Bernie Law Honored Again, and Benedict's Market Value Continues to Plummet

Pope Benedict and Cardinal Bernard Law, Vatican, June 2006


As I noted recently, following his 80th birthday, the infamous Cardinal Bernard Law, who resigned in disgrace as archbishop of the Boston archdiocese after it became public knowledge that he had shielded and moved about notorious clerical serial abusers of children, submitted his resignation as archpriest of the basilica of St. Mary Minor in Rome.  And Pope Benedict accepted the resignation.


Some folks took this to mean that the Vatican is finally catching on to the recognition that morals-devoid ecclesial wheeler-dealers like Law give the church an exceedingly bad name, when they resign from one position in disgrace only to be rewarded with another cushy position (e.g., that of archpriest of St. Mary Minor) following their resignation.  Others also thought that the papal acceptance of Law's resignation means he's now stripped of his bishop-making powers in Rome, though I continue to read statements to the contrary.

Whatever Law's current status, it's exceptionally troubling to read now that he's just been chosen to represent the Vatican at an important event in Syracuse, Sicily.  As Joelle Casteix indicates at the SNAP website, 

There are thousands and thousands of high ranking Catholic officials Pope Benedict could have tapped for this honor. But he, or his top advisors, deliberately picked a prelate who they know ignored, concealed and enabled dozens and dozens of child molesting clerics to sexually assault thousands of kids. (Reminder: the Massachusetts Attorney General’s Office revealed that 250 priests and church workers in the Boston area stood accused of sexual assault of minors in a scandal “so massive and prolonged that it borders on the unbelievable.”. 
This is no aberration. Vatican officials have made similarly hurtful choices time and time again. Earlier this year, for instance, they tapped embattled Philadelphia Cardinal Justin Rigali for a similar honor. They also promoted a Philadelphia bishop, Joseph Cistone, to head his own diocese in Michigan despite his having been criticized in a grand jury report for mishandling clergy sex cases.

The point of such honors, of course, is to remind the faithful that church officials of who has power and who doesn't.  It's to remind us lay Catholics that we need not get uppity or jubilant when it appears that an oily, immoral ecclesial powerbroker finally ends his career in unambiguous disgrace.  Because if we do get uppity and jubilant, those with all the power in their hands will find some way to remind us yet again of our absolute nothingness and their absolute right to allocate honors and privileges as they see fit.
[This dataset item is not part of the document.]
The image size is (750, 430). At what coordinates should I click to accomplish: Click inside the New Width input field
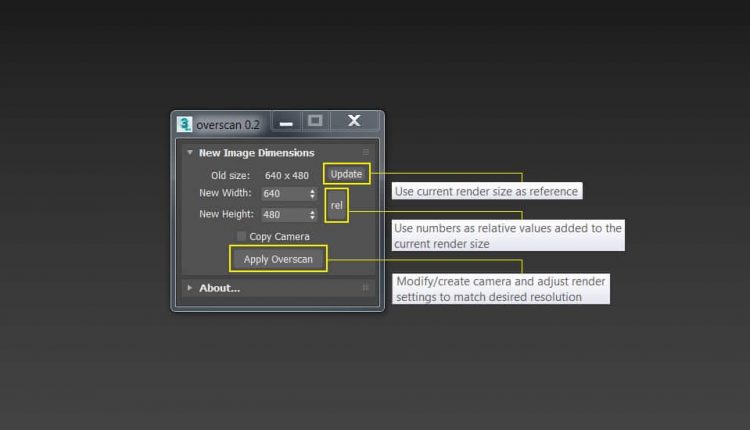[x=283, y=194]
What the Vatican keeps doing is unequivocally a slap in the face to all victims of clerical sexual abuse and those who stand in solidarity with them.  It's, as well, a slap in the face to all Catholics around the world who would hope for better from our church leaders--for responsible, morally sensitive pastoral leadership that operates transparently and with accountability.  And for pastoral leadership attuned to the insights and discernment of the people of God, arising out of their graced experience.

Perhaps it's the Vatican's (and Benedict's) refusal to get the picture--to fathom the increasing revulsion many lay Catholics feel at these callous, empty, imperialistic gestures designed to remind us of our nothingness and of the greatness that is Rome--which accounts for Pope Benedict's plummeting market value.  As Ariana Gomez Ligon reports today for AP, there is, to say the least, a dearth of enthusiasm in Mexico as preparations begin for Benedict's visit to that country this coming Easter time.*

Gomez Ligon quotes a Mexico City seller of church gewgaws, Jorge Sanchez, who admits that he doesn't have any Benedict wares to hawk for the papal visit, since, 

That Holiness is not very commercial.

Meaning, Benedict doesn't have any market value, when it comes to the gaudy ecclesial gewgaw trade. And I wonder, I just keep wondering, if the behavior the Vatican keeps exhibiting in giving continued honors to the likes of Law, and in delivering continued slaps to the faces of survivors of clerical abuse and to lay Catholics in general, might have anything to do with that dwindling market value of the current pope.

*I'm indebted to Dennis Coday and his "Morning Briefing" column at National Catholic Reporter for this link.